Gamespot ran an article recently about abandonware games: computer games that are no longer available through retail channels, and no longer marketed, distributed, or supported by the companies that published them. The list of such games is long indeed, and includes TriTryst, the first game I ever wrote. People are collecting the games and making them available for free over the Internet; a practice which has raised more than one eyebrow. Software publishers insist that to do so is a violation of their copyrights. Activist game junkies insist that, since the publishers have “abandoned” the titles, they have somehow relinquished their rights to control the distribution. Some have gone so far as to suggest that copyright law be amended to include such a clause. Most of the arguments are along the lines of “once you’ve let the cat out of the bag, you can’t put it back in.” From my perspective, it looks like just another attempt at eliminating laws that protect intellectual property.
A common argument is that by making a protected work available the publisher incurs some public obligation, in perpetuity, to continue to make that work available regardless of financial considerations. If the publisher decides to stop distributing the work, then it must release the work into the public domain, transfer the rights to somebody else, or in some other way continue to make the work available. I disagree. Strongly. The creator of a work should, under the law, have full control over that work’s disposition. The creator of a work (or those to whom he assigns rights), not “the public” has, and should continue to have, full control over the work’s disposition, including removing it from the market at any time for any reason whatsoever. Intellectual property is property, and its creators and owners deserve full protection.

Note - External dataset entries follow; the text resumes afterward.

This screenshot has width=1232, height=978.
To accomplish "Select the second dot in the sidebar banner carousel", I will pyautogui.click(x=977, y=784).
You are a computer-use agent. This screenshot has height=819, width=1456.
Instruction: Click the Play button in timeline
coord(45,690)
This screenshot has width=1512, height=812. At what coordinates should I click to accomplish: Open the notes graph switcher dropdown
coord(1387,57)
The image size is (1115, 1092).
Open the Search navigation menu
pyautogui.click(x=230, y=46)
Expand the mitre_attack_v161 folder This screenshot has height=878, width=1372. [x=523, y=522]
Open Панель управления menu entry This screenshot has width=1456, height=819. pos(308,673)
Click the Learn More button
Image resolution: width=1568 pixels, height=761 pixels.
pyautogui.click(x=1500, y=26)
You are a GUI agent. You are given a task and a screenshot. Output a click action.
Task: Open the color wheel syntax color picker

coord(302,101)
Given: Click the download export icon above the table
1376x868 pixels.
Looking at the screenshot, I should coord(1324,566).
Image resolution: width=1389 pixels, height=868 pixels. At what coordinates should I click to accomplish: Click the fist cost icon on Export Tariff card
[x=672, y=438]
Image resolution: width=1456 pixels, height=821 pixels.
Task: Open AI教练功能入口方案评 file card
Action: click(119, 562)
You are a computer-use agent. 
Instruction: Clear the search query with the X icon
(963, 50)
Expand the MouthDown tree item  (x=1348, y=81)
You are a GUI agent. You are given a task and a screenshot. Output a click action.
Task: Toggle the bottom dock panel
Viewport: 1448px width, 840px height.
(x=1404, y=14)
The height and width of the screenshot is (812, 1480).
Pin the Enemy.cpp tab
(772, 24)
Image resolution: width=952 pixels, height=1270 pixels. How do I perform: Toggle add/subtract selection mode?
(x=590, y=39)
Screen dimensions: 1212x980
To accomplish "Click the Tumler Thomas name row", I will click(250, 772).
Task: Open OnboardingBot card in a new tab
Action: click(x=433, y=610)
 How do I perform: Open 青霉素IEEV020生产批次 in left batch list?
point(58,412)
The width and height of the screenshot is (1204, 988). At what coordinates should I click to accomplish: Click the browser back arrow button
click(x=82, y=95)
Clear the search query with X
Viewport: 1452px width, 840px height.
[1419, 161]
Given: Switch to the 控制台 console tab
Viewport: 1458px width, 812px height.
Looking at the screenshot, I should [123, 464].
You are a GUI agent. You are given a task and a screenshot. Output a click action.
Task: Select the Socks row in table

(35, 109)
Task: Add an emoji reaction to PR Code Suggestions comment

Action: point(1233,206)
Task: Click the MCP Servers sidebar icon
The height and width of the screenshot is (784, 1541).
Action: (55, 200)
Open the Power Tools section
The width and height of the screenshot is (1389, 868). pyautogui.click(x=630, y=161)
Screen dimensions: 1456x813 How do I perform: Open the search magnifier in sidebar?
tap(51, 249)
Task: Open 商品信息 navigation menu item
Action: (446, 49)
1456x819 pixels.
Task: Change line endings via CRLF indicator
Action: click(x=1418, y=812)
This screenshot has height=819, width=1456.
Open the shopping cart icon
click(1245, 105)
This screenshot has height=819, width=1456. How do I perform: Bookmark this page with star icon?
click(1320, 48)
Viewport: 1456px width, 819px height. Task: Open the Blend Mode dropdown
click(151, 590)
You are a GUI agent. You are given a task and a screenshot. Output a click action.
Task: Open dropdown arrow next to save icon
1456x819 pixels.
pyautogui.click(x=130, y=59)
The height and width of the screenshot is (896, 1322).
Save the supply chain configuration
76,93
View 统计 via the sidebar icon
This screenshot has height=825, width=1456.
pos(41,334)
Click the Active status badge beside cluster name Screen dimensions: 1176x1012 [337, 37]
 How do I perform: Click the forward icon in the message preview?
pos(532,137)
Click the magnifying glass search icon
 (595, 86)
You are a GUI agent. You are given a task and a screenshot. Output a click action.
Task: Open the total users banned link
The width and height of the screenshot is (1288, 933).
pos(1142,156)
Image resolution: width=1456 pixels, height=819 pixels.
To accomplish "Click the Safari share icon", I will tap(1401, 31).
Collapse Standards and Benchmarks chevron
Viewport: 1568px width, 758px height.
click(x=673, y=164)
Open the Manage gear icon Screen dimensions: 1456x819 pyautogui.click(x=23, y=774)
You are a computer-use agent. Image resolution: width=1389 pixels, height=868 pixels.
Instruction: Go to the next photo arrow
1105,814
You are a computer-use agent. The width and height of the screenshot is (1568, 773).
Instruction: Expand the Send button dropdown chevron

That said, I’m happy to see TriTryst and other abandoned games available on the abandonware sites. The more respectable of the sites (The Underdog is one such) have a policy of not posting games that are currently active, and removing any game if the publisher so requests. Copyright holders, for the most part, allow this to continue because the old games increase the publishers’ exposure without affecting of their new games. As long as the abandonware sites honor publishers’ requests to discontinue distribution of particular games, then everybody wins, except those who would dictate to an owner how his property is to be used.